Ich kannte bislang keine Coverversionen des Songs abseits der Private Records manches Dylan-Fans. Die 74-jährige Rory Block ist eine Roots Music- und Blues-Veteranin, die mit Unterbrechungen seit fast 60 Jahren Musik macht und mit zahlreichen Preisen bedacht wurde. „Die wahrscheinlich hartnäckigsten und enthusiastischsten Anfragen meiner Fans nach etwas außerhalb des Blues-Genres waren die wiederholten Aufrufe, eine Hommage an Bob Dylan aufzunehmen.
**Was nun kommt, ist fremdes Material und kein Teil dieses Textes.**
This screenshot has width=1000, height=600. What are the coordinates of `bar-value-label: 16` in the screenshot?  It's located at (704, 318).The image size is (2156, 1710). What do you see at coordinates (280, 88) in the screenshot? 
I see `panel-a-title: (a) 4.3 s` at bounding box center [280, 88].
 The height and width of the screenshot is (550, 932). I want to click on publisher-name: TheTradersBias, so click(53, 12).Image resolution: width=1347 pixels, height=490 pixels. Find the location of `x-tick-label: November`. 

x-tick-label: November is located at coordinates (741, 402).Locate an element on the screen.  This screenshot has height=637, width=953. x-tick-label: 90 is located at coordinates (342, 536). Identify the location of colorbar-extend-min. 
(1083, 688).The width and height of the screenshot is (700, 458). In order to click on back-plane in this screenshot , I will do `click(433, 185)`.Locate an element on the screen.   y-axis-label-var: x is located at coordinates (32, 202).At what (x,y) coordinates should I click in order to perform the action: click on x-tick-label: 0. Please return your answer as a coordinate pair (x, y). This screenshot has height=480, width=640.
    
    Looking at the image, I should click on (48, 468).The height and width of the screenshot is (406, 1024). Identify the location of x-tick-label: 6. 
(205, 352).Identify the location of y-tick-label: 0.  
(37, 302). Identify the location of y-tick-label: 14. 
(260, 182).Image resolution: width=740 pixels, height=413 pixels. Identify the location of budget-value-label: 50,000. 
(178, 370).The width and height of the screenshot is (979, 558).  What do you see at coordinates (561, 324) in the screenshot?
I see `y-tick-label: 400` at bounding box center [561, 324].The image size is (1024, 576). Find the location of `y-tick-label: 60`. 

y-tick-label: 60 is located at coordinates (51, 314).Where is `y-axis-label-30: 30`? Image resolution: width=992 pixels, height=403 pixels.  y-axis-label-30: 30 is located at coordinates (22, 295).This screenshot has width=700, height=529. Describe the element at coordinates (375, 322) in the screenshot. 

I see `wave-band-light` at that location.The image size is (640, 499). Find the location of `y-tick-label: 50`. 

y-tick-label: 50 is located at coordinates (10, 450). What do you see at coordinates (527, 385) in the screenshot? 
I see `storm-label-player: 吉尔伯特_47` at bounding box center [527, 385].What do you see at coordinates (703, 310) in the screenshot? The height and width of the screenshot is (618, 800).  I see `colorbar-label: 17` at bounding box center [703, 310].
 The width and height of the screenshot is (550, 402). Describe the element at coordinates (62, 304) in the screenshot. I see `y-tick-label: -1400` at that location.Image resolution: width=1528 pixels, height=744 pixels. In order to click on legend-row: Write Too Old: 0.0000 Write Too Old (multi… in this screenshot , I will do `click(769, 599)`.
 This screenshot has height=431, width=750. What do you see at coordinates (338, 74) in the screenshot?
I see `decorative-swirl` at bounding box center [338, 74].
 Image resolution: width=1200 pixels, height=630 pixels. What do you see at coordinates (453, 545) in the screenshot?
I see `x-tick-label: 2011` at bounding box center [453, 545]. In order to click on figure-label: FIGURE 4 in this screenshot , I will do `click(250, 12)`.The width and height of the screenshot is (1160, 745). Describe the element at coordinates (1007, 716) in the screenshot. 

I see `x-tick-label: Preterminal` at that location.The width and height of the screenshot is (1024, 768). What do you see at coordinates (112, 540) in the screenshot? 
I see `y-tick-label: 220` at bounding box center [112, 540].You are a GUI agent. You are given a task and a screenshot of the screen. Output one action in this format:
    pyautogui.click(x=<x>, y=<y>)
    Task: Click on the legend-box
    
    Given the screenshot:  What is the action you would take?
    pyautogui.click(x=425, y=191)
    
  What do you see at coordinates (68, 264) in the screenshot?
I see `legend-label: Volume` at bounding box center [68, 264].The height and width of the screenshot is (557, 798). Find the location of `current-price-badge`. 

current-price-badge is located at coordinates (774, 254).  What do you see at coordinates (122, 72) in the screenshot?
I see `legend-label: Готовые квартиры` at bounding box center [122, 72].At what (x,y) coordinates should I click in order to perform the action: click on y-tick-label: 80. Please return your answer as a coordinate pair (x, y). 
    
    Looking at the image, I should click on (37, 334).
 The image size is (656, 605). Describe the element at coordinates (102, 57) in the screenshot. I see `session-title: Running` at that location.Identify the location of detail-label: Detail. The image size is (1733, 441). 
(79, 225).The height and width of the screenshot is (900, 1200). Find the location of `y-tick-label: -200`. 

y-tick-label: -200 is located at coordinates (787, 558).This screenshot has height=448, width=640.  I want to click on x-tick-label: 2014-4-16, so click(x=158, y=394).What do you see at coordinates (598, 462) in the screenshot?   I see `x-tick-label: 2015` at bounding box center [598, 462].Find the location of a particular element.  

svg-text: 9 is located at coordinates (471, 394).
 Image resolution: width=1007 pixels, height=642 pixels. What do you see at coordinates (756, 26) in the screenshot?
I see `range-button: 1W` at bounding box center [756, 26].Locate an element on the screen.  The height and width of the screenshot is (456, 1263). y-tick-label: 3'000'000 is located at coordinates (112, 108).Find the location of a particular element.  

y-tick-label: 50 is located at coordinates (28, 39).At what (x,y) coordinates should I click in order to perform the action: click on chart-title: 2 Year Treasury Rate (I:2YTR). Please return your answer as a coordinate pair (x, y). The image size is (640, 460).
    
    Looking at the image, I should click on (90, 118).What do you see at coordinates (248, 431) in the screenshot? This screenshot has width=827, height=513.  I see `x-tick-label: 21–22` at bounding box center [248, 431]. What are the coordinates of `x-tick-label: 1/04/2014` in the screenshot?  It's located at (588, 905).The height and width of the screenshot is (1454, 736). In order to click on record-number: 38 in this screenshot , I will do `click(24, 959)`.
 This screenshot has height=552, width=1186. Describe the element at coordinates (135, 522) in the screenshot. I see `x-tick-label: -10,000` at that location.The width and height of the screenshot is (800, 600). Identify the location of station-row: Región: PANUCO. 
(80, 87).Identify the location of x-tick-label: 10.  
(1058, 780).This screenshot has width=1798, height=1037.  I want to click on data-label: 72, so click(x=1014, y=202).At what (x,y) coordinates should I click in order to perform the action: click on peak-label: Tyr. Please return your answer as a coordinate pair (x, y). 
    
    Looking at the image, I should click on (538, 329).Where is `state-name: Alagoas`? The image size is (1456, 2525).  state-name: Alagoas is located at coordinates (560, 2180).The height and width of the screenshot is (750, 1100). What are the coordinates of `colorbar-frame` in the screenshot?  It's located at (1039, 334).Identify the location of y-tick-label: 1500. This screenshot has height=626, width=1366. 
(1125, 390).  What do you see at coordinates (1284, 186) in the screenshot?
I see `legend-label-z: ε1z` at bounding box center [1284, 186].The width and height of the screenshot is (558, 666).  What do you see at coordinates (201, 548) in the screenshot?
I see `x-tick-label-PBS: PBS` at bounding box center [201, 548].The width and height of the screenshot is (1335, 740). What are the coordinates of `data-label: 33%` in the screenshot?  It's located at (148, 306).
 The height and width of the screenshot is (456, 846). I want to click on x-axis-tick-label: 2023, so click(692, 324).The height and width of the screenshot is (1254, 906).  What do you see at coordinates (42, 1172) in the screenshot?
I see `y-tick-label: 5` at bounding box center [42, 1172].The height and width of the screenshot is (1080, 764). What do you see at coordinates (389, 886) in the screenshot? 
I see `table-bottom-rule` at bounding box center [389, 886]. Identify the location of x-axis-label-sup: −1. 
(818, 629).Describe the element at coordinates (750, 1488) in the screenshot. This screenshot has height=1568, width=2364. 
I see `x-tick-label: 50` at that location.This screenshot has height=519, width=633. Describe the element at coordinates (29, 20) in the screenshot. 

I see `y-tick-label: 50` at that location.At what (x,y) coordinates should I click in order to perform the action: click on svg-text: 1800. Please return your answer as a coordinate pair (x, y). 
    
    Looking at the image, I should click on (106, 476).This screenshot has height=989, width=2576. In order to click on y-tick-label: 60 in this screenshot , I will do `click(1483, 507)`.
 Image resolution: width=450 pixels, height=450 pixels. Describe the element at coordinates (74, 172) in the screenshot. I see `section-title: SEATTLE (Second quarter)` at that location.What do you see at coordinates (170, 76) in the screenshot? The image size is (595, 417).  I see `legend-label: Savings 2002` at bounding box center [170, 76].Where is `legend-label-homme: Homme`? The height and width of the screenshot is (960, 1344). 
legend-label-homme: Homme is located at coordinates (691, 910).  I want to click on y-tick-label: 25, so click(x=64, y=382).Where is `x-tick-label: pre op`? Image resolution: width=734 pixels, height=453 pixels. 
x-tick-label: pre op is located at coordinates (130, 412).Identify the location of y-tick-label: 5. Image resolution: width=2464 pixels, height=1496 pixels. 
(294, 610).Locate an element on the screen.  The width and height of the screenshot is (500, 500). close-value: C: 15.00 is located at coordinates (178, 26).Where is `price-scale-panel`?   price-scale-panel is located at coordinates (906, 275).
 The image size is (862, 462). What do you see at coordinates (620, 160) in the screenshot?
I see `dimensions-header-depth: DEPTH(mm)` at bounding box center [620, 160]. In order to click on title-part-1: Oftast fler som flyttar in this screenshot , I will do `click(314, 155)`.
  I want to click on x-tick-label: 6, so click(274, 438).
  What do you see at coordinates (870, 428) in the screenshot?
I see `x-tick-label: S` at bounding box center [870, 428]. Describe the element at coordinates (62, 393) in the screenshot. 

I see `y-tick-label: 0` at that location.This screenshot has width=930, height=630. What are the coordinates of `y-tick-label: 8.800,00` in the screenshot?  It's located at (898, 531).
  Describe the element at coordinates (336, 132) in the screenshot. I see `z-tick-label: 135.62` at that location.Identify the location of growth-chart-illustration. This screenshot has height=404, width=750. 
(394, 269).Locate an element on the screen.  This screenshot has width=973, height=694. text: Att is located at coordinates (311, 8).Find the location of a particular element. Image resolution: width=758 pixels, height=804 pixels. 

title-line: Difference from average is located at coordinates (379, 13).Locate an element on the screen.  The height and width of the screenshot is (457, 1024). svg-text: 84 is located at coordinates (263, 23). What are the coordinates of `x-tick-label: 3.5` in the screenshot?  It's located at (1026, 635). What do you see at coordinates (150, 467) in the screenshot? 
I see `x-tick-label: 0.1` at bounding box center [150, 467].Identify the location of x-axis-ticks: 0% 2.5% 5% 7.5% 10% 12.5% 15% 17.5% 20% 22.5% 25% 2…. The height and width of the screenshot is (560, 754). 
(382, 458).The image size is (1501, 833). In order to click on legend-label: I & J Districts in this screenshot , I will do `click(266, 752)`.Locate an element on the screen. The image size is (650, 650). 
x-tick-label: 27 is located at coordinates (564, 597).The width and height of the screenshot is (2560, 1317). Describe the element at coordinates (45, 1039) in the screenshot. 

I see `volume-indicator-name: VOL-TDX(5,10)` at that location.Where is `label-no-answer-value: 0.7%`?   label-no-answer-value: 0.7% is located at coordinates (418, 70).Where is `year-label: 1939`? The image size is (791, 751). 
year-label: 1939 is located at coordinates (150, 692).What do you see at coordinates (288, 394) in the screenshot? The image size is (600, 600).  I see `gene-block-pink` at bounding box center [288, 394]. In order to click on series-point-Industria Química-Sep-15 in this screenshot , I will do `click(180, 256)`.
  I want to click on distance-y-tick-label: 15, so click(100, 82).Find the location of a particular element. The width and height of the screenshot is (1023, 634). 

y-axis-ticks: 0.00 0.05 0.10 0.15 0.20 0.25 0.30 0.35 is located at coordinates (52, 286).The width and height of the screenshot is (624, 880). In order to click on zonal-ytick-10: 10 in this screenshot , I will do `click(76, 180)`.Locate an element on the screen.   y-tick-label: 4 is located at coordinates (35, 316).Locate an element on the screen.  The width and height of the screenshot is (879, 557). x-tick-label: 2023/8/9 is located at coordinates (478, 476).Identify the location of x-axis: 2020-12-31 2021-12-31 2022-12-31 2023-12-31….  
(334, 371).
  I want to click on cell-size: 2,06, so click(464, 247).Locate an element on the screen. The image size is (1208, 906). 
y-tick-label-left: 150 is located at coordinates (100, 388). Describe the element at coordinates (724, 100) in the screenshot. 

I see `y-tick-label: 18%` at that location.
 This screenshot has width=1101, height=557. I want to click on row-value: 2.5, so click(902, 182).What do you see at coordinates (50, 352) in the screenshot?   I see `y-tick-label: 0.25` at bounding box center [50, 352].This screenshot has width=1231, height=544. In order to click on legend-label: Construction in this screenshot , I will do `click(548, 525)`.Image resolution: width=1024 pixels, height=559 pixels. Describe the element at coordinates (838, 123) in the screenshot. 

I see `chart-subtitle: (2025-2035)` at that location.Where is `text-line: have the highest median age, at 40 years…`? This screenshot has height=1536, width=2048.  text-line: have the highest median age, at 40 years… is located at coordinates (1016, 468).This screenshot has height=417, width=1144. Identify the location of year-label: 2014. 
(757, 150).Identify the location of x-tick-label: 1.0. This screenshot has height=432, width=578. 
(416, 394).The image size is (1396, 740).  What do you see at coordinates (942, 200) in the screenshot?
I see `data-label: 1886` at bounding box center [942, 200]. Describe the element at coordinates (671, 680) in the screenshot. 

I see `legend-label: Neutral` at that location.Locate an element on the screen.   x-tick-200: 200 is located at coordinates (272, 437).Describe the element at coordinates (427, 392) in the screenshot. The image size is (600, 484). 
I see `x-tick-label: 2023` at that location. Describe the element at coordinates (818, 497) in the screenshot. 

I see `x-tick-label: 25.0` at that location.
Wie bei allen meinen Aufnahmen sind es die Lieder, die mich am tiefsten bewegen und die mein Herz und meine Seele berühren, die ich aufnehme“, sagt Rory zum Album. Die Anfrage und ihre Umsetzung verwundern nicht, schätzt sie bekanntermaßen Dylan sehr und hat sie doch über die Jahre manch Tribute Album aufgenommen. Für Son House und Bukka White zum Beispiel.

Als wenn die „Mother Of Muses“ selbst zur Lyra greift

Nun also Dylan. Und mit das Beste an ihrem Album sind denn auch tatsächlich die beiden genannten Cover. Wenn Rory „Mother Of Muses“ spielt, dann ist es ein berührender Vortrag. Mit ihrer ehrlichen, vom Leben gegerbten Stimme macht sie sich den Song zu eigen, als wäre sie selbst die Muse, die in antiker Runde ein Lied auf der Lyra zum Besten gibt. Die Botschaft des Ursprungs aller Kunst und der Selbstreflektion über den eigenen Stand in der Welt der Künste wird hier zu ihrer ganz eigenen Auseinandersetzung. Faszinierend!

„Murder Most Foul“ – bewegend und berührend

Dafür, sich mit dem fast 17 Minuten langen – und dem damit längsten aller Dylan-Songs – „Murder Most Foul“ zu beschäftigen, ist schon alleine verdienstvoll. Ein langes Lied, das nie aus seiner Form ausbricht kann auch zu einer Stolperfalle der Langeweile werden. Nicht so bei Rory. Mit ihrer teilweisen schütteren Stimme schafft sie es genau, die Spannungsbögen und den doppelten Boden des Songs aufzubauen. Sie deklamiert den Song nicht, sie lebt und fühlt den Song. Wo Dylan mitunter mit altersweiser Distanziertheit singt, füttert sie den Song in ihrer Performance mit Gefühl und Emotion. Sie leidet an der Geschichte ebenso wie Dylan, aber sie ist nicht der alleswissende Erzähler, sondern erzählt, als hätte sie alles miterlebt. So wird der Song, der bei Dylan einen Sog darstellt, in dem eine Geschichte erzählt wird, der man voller Spannung atemlos folgt, bei ihr zu einem Parforce-Ritt, der berührt und bewegt und einem selber Kraft kostet. Kunst schmerzt mitunter und hier tut sie es und das ist auch gut so, denn so etwas wie Rory Blocks Version hört man selten. Absolut outstanding!

Ausführliche Besprechung demnächst auf country.de

Wie gesagt, Ende des Monats erscheint das Album. Leider ist bislang nur „Ring Them Bells“ vorab veröffentlicht worden, das aber nur unzureichend die große Qualität ihres Albums abbildet. Ob „Not Dark Yet“ oder „Everything Is Broken“, vieles übertrifft hier die durchaus sehr solide Coverversion des „Oh Mercy“-Stücks. Eine detaillierte Besprechung des neuen Longplayers von Rory Block erfolgt demnächst auf country.de.